15th Oct ’16- ‘Andy’s proposed to Diya,’ announces my friend and the boy in question’s rakhi sister, to our married friends, who are joining us late for dinner. ‘Kyaa?’, asks the Bhoppu. ‘ Abbe, kyaa? Pasand karta hu isko, shaadi karna chahta hu,’ laughs the 41 year old, man- child I’ve known for a couple of decades. All my bravery is just bravado, I’m a total and complete coward who is totally taken aback by his candour. A couple of days ago, over dinner he put ‘his cards on the table’, asking me to give a thought to the idea of him and I being together. I didn’t take it seriously, after all in my younger years I was- the queen of the rebound. When people are coming out of relationships, they need someone to cling to and he and I are the same brand of aashiqs. It takes us a fraction of a second to fall for someone. Up until the moment he announces it to our jingbang, that he’s giving me time to think about it, I don’t give it a real thought.

Have you ever been haunted by a memory? Despite my terrible recalling power, I’ve been haunted by three. One is coming home, at the age of nine and the help showing me a burnt suit, ‘tumhari mummy ne jalaa liya he, apne aapko!’. The other is getting out of the car at AIIMS, my ex walking behind me, some of my brother’s friends crying. Meeting my mother and suddenly being told.’your baby is dead.’ Yelling at Mom, to stop speaking rubbish and then being told, it’s true. I remember till the moment I fell to the floor oh, so dramatically and tore my suit. The rest is a haze. The first two, I get why I’m haunted by. The last one, standing in front of a boy crying, I wonder why that keeps popping up at the most inopportune time.

As the alcohol makes its way into my system that night and the man-child becomes sweeter, I start to panic. That memory from 2014, starts playing in my head in a constant loop. I’m a terrible drunk… the alcohol makes me howl, like a child. After a point, my mind blanks out. I wake up in Bhoppu’s, son’s room. Spend the entire day in bed, unable to stop that damn loop from playing. Bhoppu, fusses over me like a mother hen and the man-child comes over so that he can drop me home. ‘You know it’s easy to tell someone, something in private and to later back out of it. It’s harder to back out of something that you’ve declared in front of people,’ he says. ‘I get that,’ I reply.

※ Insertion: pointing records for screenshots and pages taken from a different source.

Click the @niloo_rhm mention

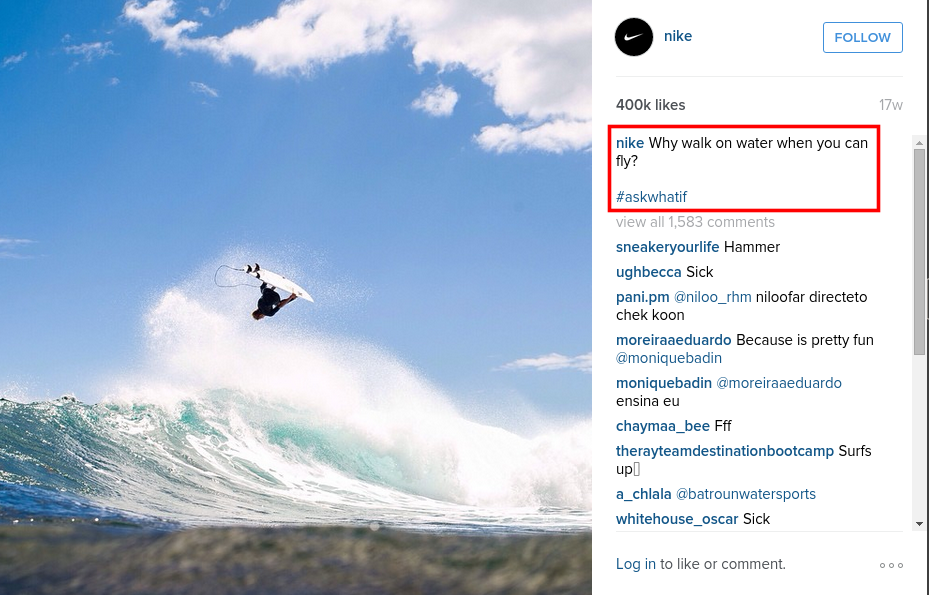[713, 297]
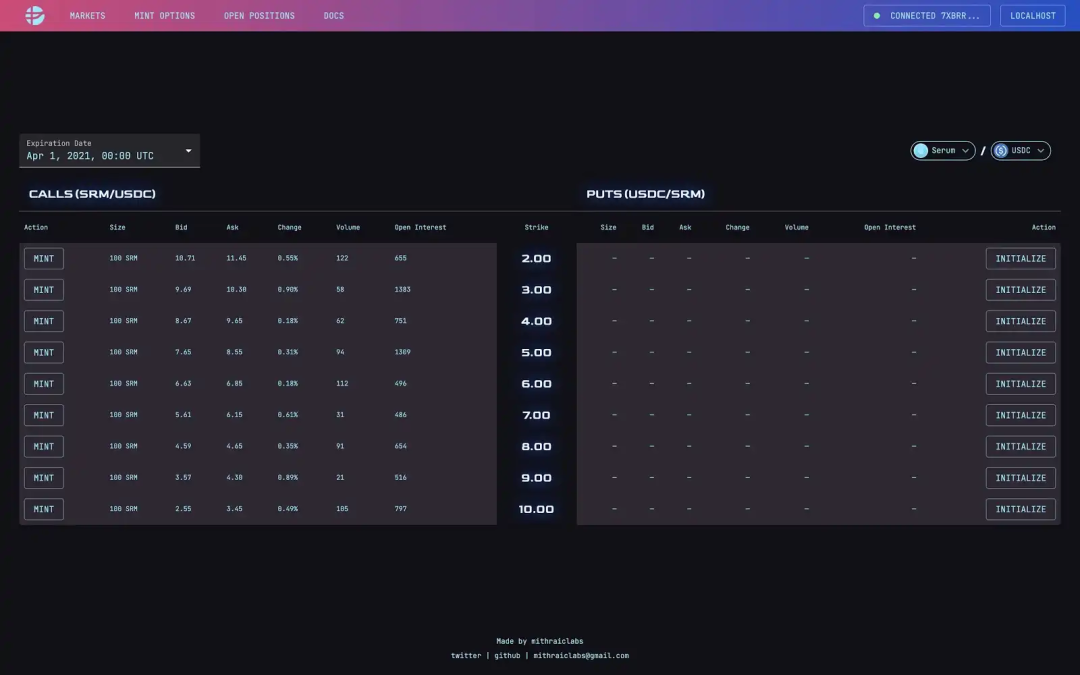The height and width of the screenshot is (675, 1080).
Task: Click the Serum token icon
Action: (x=920, y=150)
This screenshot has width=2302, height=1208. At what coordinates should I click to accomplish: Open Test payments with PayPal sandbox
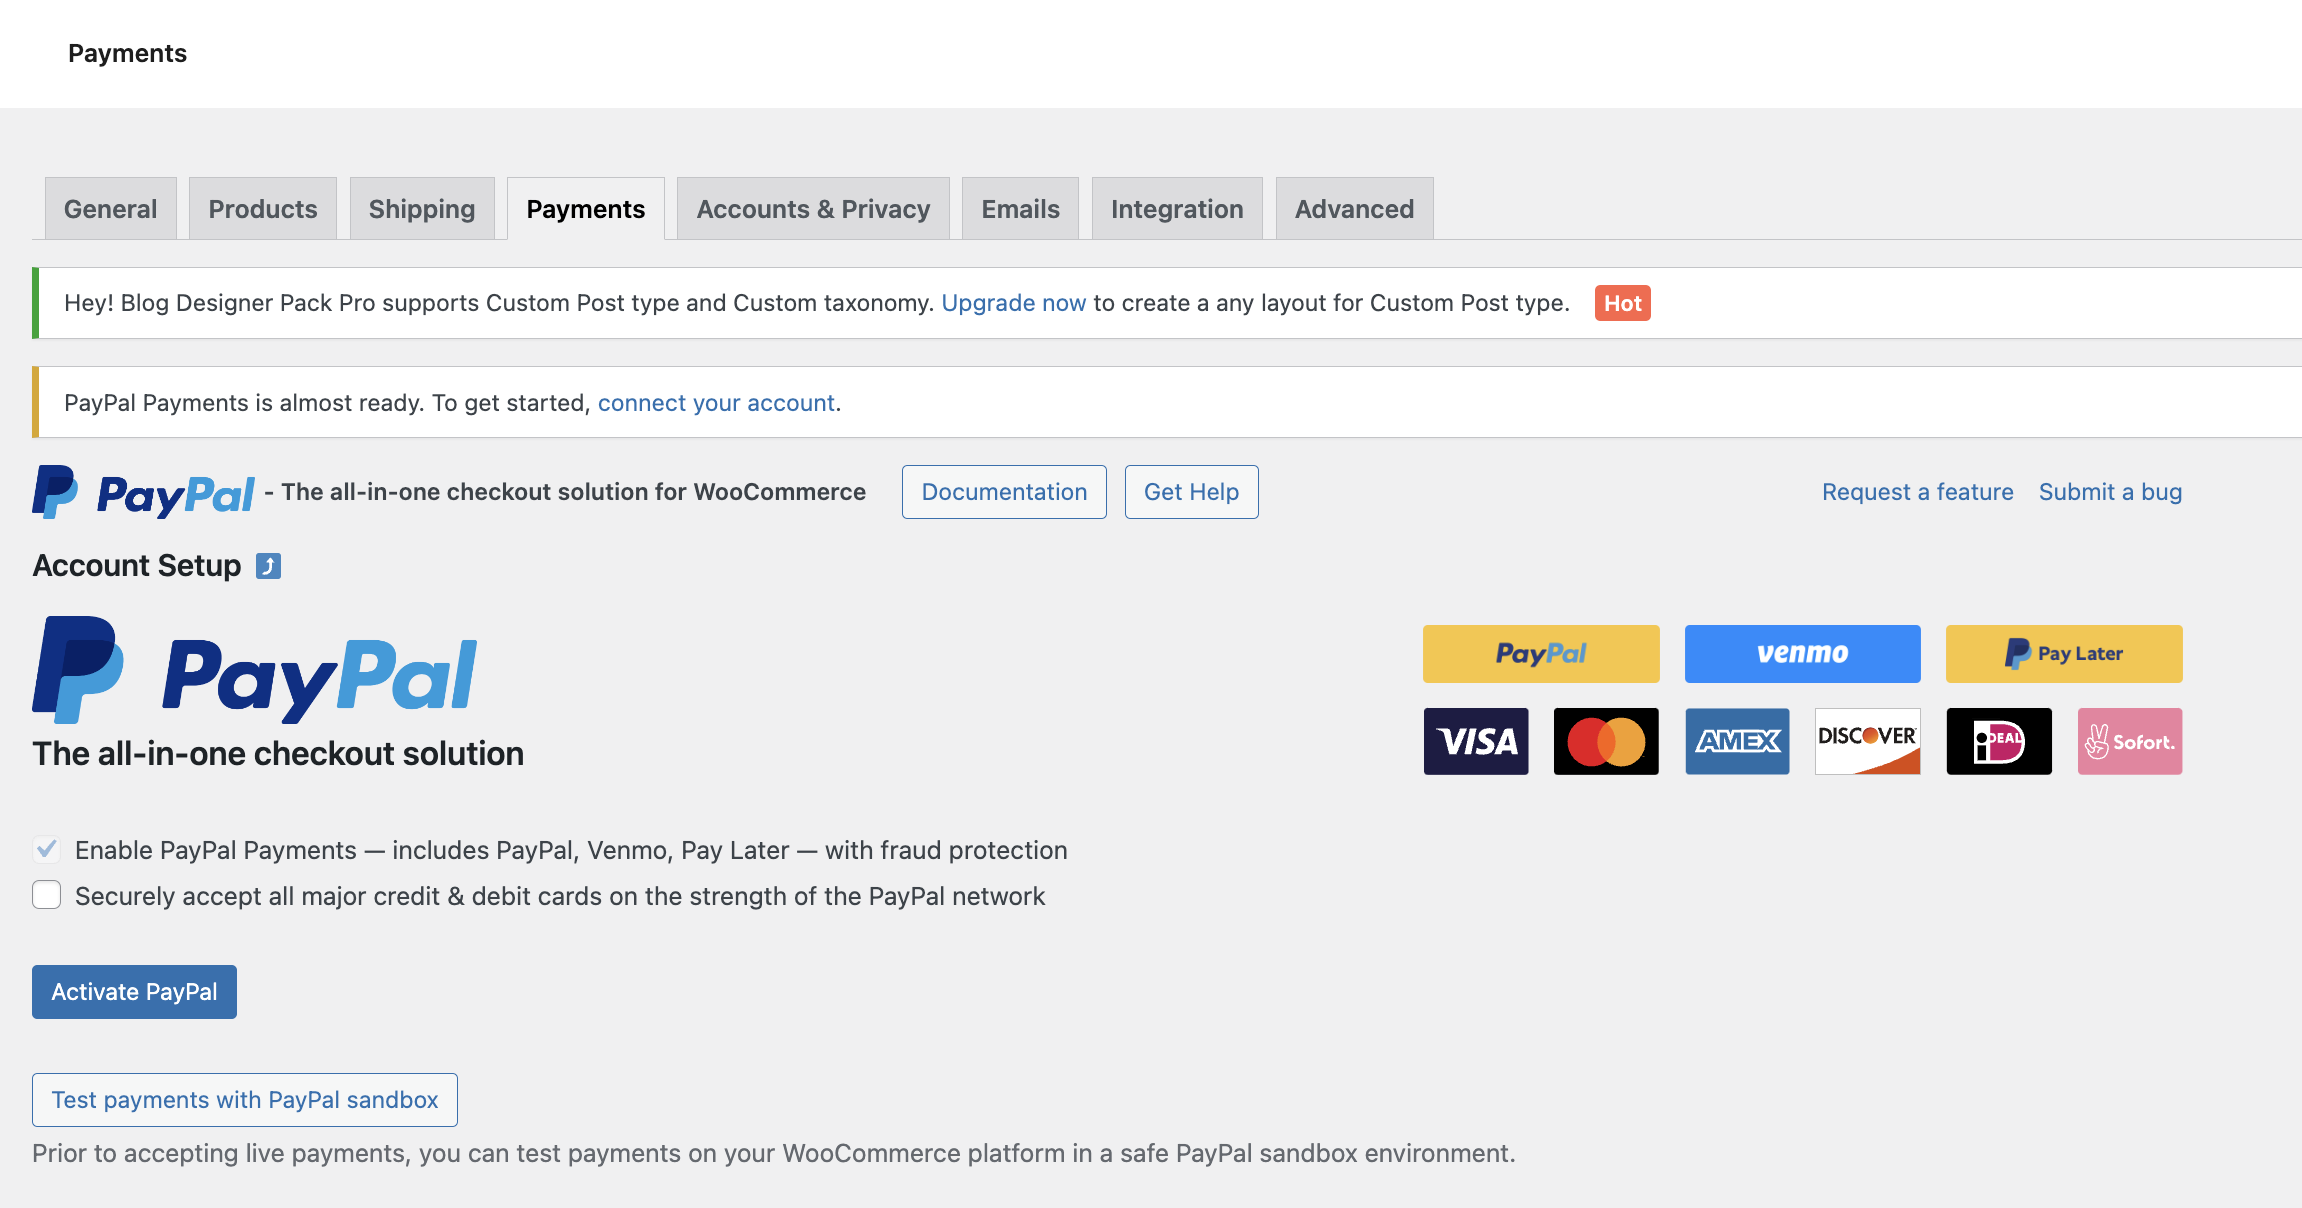click(244, 1099)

I’m welcomed home by a sarcastic father, ‘Paramjit Singh ke bacche ho ke, ulti karti ho! Both my children were useless drunks.’ A little while later,  I enter an empty basement. A couple of days in a year, I hate being alone. Its one of those days. Drift in and out of sleep, as the loop plays in my head. The boy who waits, calls on the landline. I’m comforted by the sound of a voice I’m unafraid of. Speak to him for a couple of minutes and as I’m ending the conversation I’m reminded of what he once told me. ‘You need to be tricked, slowly, otherwise, you run away. That’s why I don’t push you, I know you’ll throw a fit. When you’ve pushed me back enough times to see if I’ll run and when I don’t, that’s when you’ll agree.’

I wonder when will I be ready and who’ll be strong enough to be my man as I play ‘nobody’ on a loop. ‘I don’t need noooobodddyyy’, should get me through the night.